I follow that and appreciate the help. I know that the a divisor of A and B is also a divisor of their difference. Also I follow that the difference is smaller than one of the two original values can be used in second GCD step as you've just hinted and a new, smaller difference can be calculated until a 0 or 1 is reached (if 0, the previous value is the GCD) and that Euclid originally used subtraction and the modern way is to do a divide or better yet a Mod operation because only the remainder is needed.

What is actually holding me back is my wondering about something else...

See, the point of using repunits is actually to do a kind of arithmetic rather than even algebra. Proofs and things are much easier with algebra and the reason for drawing the strings of 1s has grown to seem almost pointless to me. It just gives a recognizable symbol in each position of a positional representation system even when working with different bases but it is a little like discussing the adjustment and comfort of a car seat versus the utility of actually driving.

So I have been asking myself why I am even doing this; and I have even worked out schoolboy mathematics to see that I could do a schoolboy divide of one repunit by another and end up with a quotient that I wouldn't care about and a remainder repunit that could be used for a Mod operation and this gives me insight into the form of a remainder because it is always a repunit if there is a remainder. But really, working with a repunit is silly here because it would work identically even if the 1s were some other value, like 9s; if the symbol matches in each position between divisor and dividend, it doesn't matter much what the value is. It is a specificity that loses possibly desired generality.

It would be easier to use properties of the GCD function (multiplicative, commutative, associative, etc.) to derive why GCD(bⁿ-1,b^m-1) = b^GCD(m,n)-1

I did look at one proof of GCD(2ⁿ-1,2^m-1) = 2^GCD(m,n)-1 and it depended on using the Extended Euclidean Algorithm to get the coefficients to make a linear combination that = 1 ... and I didn't like it because if working as algebraically as that, there is hardly any point in framing anything in repunits at all.

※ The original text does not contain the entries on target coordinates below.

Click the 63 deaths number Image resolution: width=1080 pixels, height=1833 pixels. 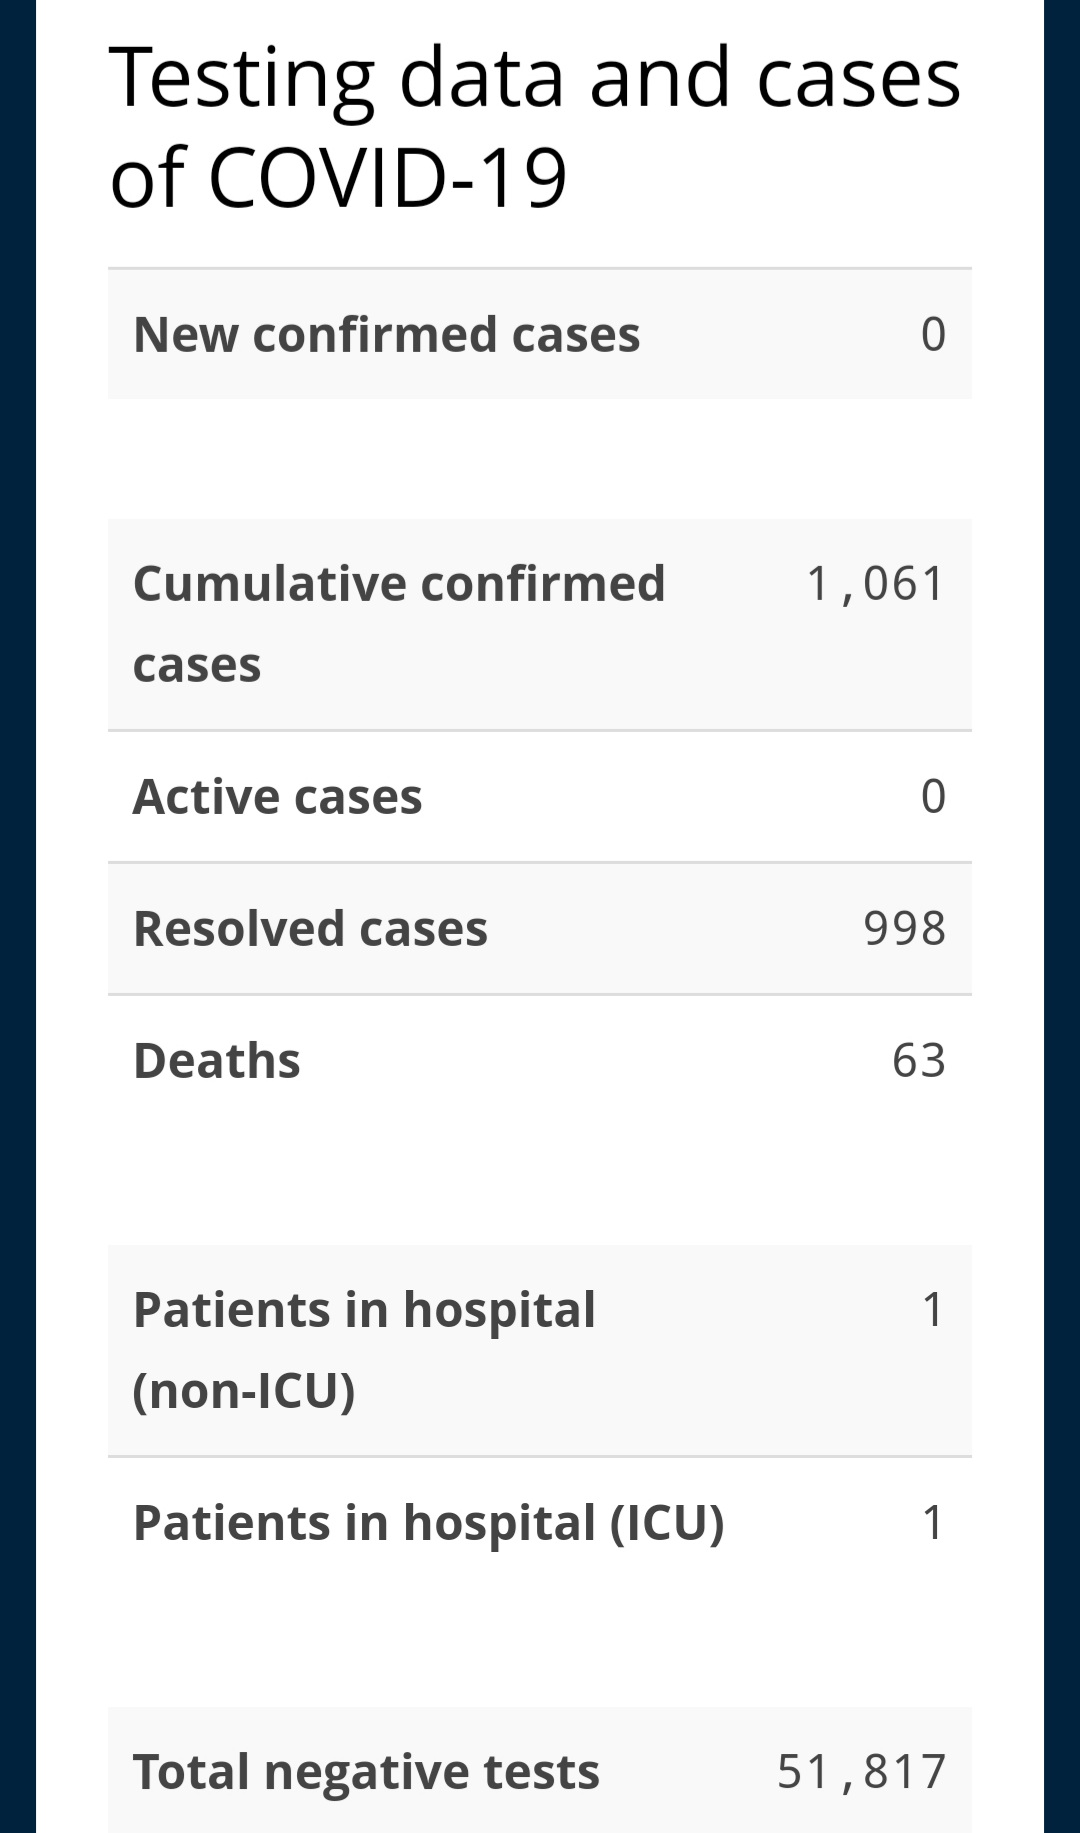coord(919,1061)
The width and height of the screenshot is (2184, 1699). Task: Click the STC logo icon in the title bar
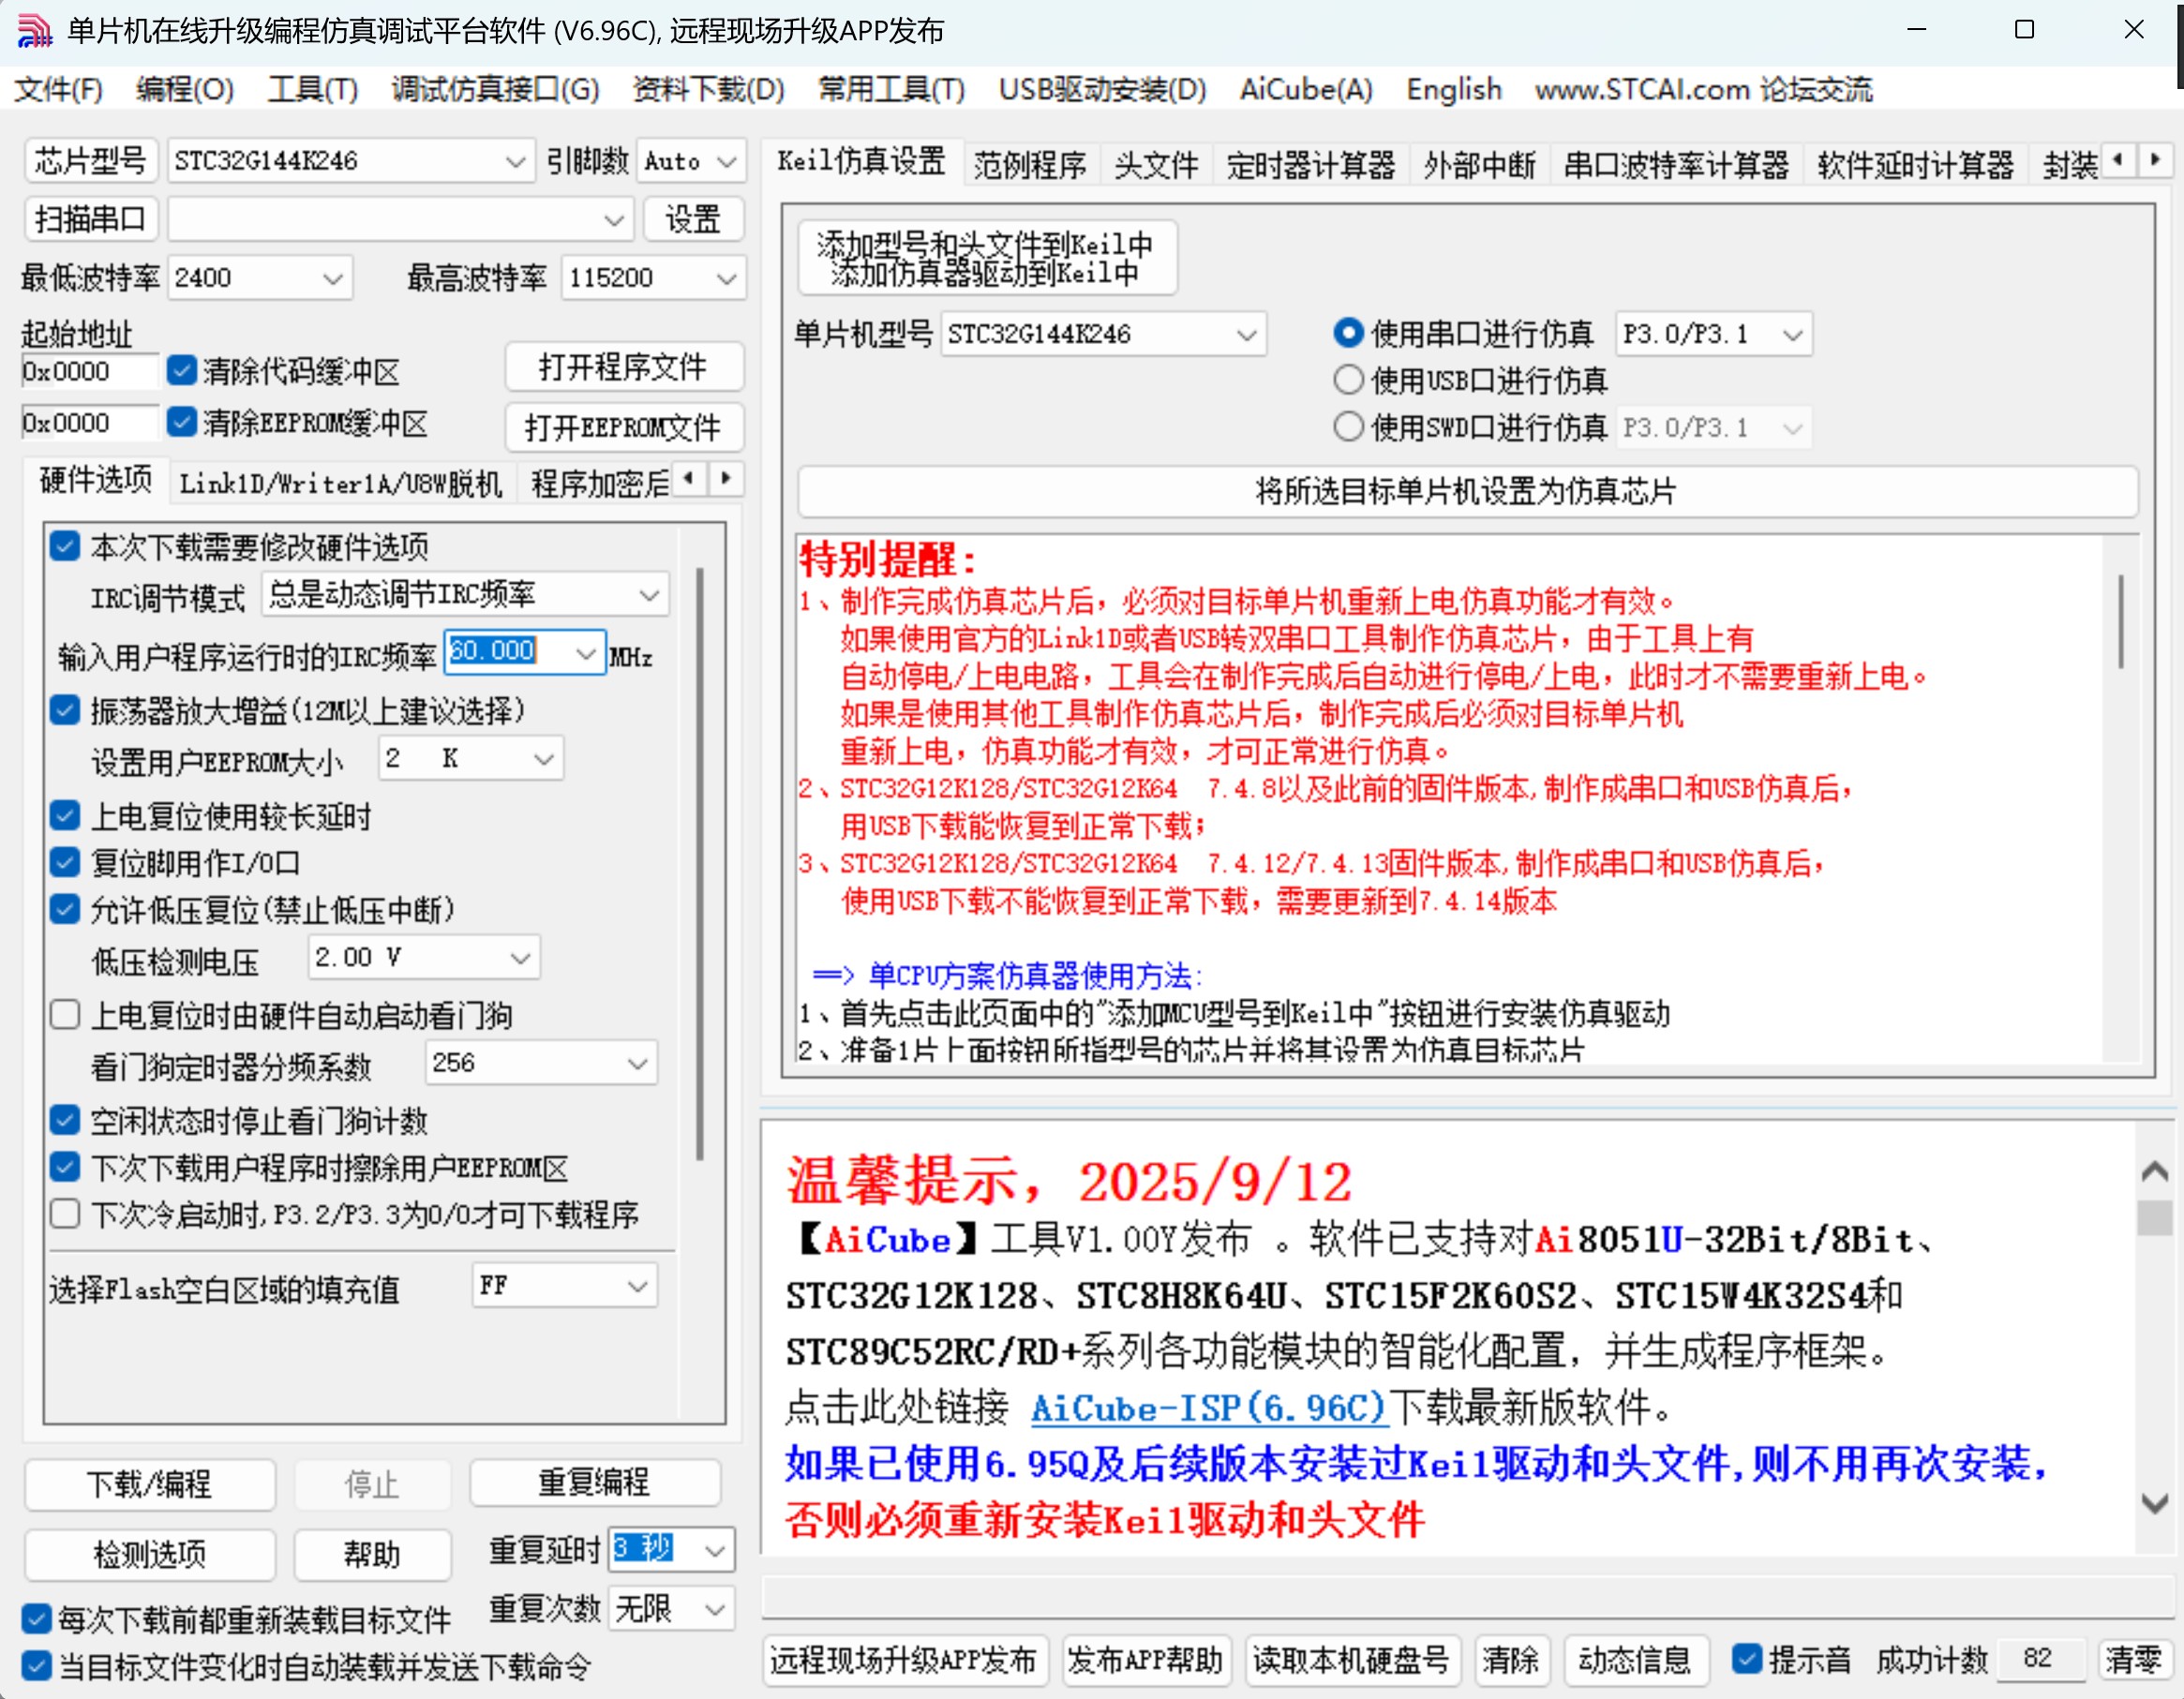[33, 30]
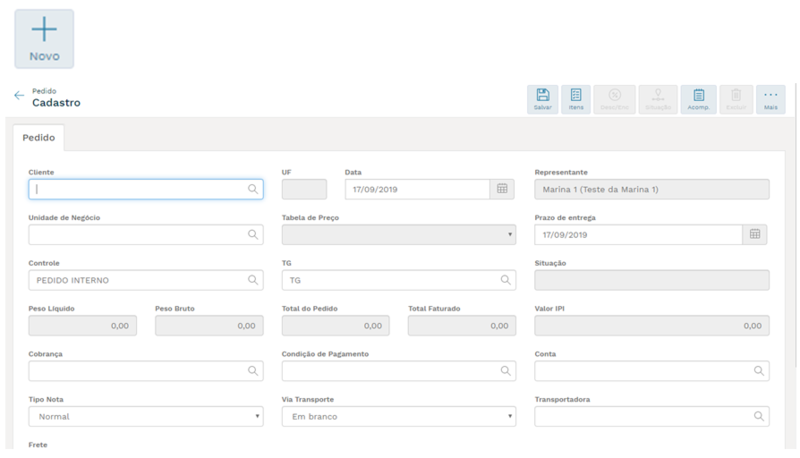This screenshot has height=458, width=800.
Task: Click the back arrow beside Cadastro
Action: [19, 96]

So if not framing the work with repunits, then I really feel awkward because I have been adjusting the seat on the car instead of driving anywhere. Here are my verbose thoughts on the matter from a day or so ago but I think I should just drop the direction of it all and look over the thread and see what I really don't understand and just go directly at that rather than twiddling around:

Quote:

The greatest number that represented in standard positional notation for n positions to an arbitrary base is bⁿ - 1. Dividing through by b - 1 results a sequence of n 1s (repunit). Thus the exponent n always matches the corresponding repunit length.

With schoolboy division of a repunit by another repunit, only 0s and 1s are needed because if the divisor is smaller, a 1 is written to the quotient and the divisor is subtracted from the most significant part end of the dividend repunit (resulting in 0s), then 0s are appended to the quotient for each position needed to slide the divisor to the right until it can again be subtracted from the dividend. If the divisor is larger than what is the remainder of the dividend, then what remains is be called the remainder and a length of 0s corresponding to the length of the remainder is appended to the quotient.

The remainder is itself a repunit because division results in exact subtractions of 1s of the divisor from 1s of the dividend with no borrows occurring; the remainder, if any, is from the least significant portion of the dividend that was left over after subtracting multiple lengths of the divisor from the dividend starting at the most significant end.

A mod operation would only care about the remainder from the division operation and the quotient could be neglected.

I just need to study more at this point I think.

[wblipp]

Quote:

Originally Posted by only_human

I just need to study more at this point I think.

Yes, and you are crossing an important threshold of mathematical maturity here. You are grasping how the algebra says the same things that the arithmetic said, but also brings more powerful tools to the discussion. Much of mathematics is about finding more powerful generalizations that enlighten understanding of the old topic and open new fields (pun intended) of study that are themselves eventually generalized in new directions.